OBJECTIF DE L'EXERCICE — Pourriez-vous poursuivre le texte sur les liens de Dominique de Villepin avec la Chine, à partir de l'endroit où il s'interrompt ?

BLOC DE TEXTE —
Cette présidence n’est pas un rôle honorifique. Elle implique des déplacements réguliers, des discours et une visibilité importante lors d’événements organisés sous l’égide du Parti communiste chinois. Des foires, des salons, des forums où l’ancien chef du gouvernement français apparaît comme un ambassadeur de choix pour la Chine sur la scène internationale.
Interrogé sur la portée réelle de cette activité, Villepin minimise : elle ne représenterait que 8 à 10 % de son chiffre d’affaires. Un argument qui peine à convaincre quand on mesure l’accumulation des engagements au fil des années.
L’APCEO, une plongée au cœur du système chinois
L’Association pour la promotion de la coopération Europe-Chine (APCEO) constitue un autre chapitre important. Dominique de Villepin en a assuré la présidence pendant plusieurs années. Là encore, l’objectif affiché est louable : favoriser les échanges et la compréhension mutuelle.
Mais derrière les beaux discours, l’association permet surtout d’entrer « dans la compréhension de l’intérieur de la Chine », comme le reconnaît lui-même l’intéressé. Traduction : nouer des contacts directs avec les élites politiques et économiques du régime.
« L’intérêt d’une association comme l’APCEO est de rentrer dans la compréhension de l’intérieur de la Chine. »
Dominique de Villepin
Une proximité qui se traduit concrètement par des invitations répétées à des événements majeurs, des rencontres avec les plus hauts dirigeants et une légitimité précieuse pour tout acteur souhaitant investir ou commercer avec la deuxième puissance mondiale.
Des félicitations répétées à Xi Jinping et un soutien sans faille aux Routes de la soie
Sur la scène publique, Dominique de Villepin ne cache pas son admiration pour le président chinois. Félicitations lors de chaque réélection, éloges sur la vision stratégique de Pékin, soutien enthousiaste au projet des nouvelles Routes de la soie : l’ancien Premier ministre aligne systématiquement ses positions sur celles du régime.
Il explique ces prises de position par les « usages diplomatiques » et par sa connaissance personnelle du président Xi Jinping. « Je connais bien le président Xi Jinping », déclare-t-il simplement, comme si cela suffisait à justifier une complaisance apparente.
Pourtant, le projet des Routes de la soie est aujourd’hui largement critiqué en Europe. Nombre d’observateurs y voient un outil d’endettement massif des pays partenaires et une manière pour Pékin d’étendre son influence géopolitique. Quand un responsable politique français de premier plan apporte publiquement son soutien à cette initiative, la question de l’indépendance se pose inévitablement.
Des rôles de conseiller auprès de fonds d’investissement chinois
Au-delà des organisations à vocation culturelle ou touristique, Dominique de Villepin a également occupé des fonctions plus directement financières. Il a ainsi été conseiller pour des fonds comme Minsheng ou Cedarlake Capital, et a participé au lancement de l’agence de notation Universal Credit Rating Group (UCRG), une structure présentée comme une alternative chinoise aux agences occidentales.

(Données de localisation des mots et des éléments)
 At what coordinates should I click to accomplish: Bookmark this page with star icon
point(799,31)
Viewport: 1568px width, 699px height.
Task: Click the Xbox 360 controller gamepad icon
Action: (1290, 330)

RÉPONSE À LA CONSIGNE —
Ces activités, même si elles restent minoritaires dans son portefeuille selon ses dires, posent la question du conflit d’intérêts potentiel. Comment défendre les intérêts français quand on conseille simultanément des acteurs financiers directement liés au pouvoir chinois ?
Parallèlement, rappelons que l’ancien Premier ministre a perçu jusqu’à 800 000 euros annuels de Veolia à partir de 2007, avant une révision du contrat à 200 000 euros. Des rémunérations confortables qui montrent que ses compétences étaient très recherchées, y compris en dehors du continent asiatique.
Le général Quesnot, le passeur d’influence
Impossible d’évoquer ce parcours sans mentionner le rôle clé joué par le général Christian Quesnot. C’est lui qui, dès 2007, introduit Dominique de Villepin dans les cercles du pouvoir chinois. Ancien conseiller militaire de François Mitterrand puis de Jacques Chirac, il connaît parfaitement les arcanes de Pékin.
« Si vous n’êtes pas bien avec le pouvoir central, vous ne faites pas d’affaires en Chine. »
Général Christian Quesnot
Cette phrase résume à elle seule la philosophie qui semble avoir guidé les démarches de l’ancien Premier ministre. En Chine plus qu’ailleurs, politique et affaires forment un tout indissociable.
Des réactions politiques sévères
Quand ces activités sont révélées au grand jour, les critiques ne tardent pas. François Goulard, ancien ministre et figure des Républicains, estime qu’il est « totalement incompatible » pour une personnalité aspirant à l’Élysée d’avoir entretenu de tels liens avec une puissance étrangère.
D’autres responsables politiques, toutes tendances confondues, s’interrogent sur la légitimité d’un candidat qui a multiplié les marques d’allégeance à un régime autoritaire. Comment garantir son indépendance une fois au pouvoir ?
Dominique de Villepin balaie ces accusations d’un revers de main. Il affirme n’avoir « jamais travaillé pour des puissances étrangères » et brandit l’étendard du gaullisme : « L’indépendance, c’est la marque du gaullisme. » Un argument qui peine à convaincre quand on regarde le détail de ses engagements.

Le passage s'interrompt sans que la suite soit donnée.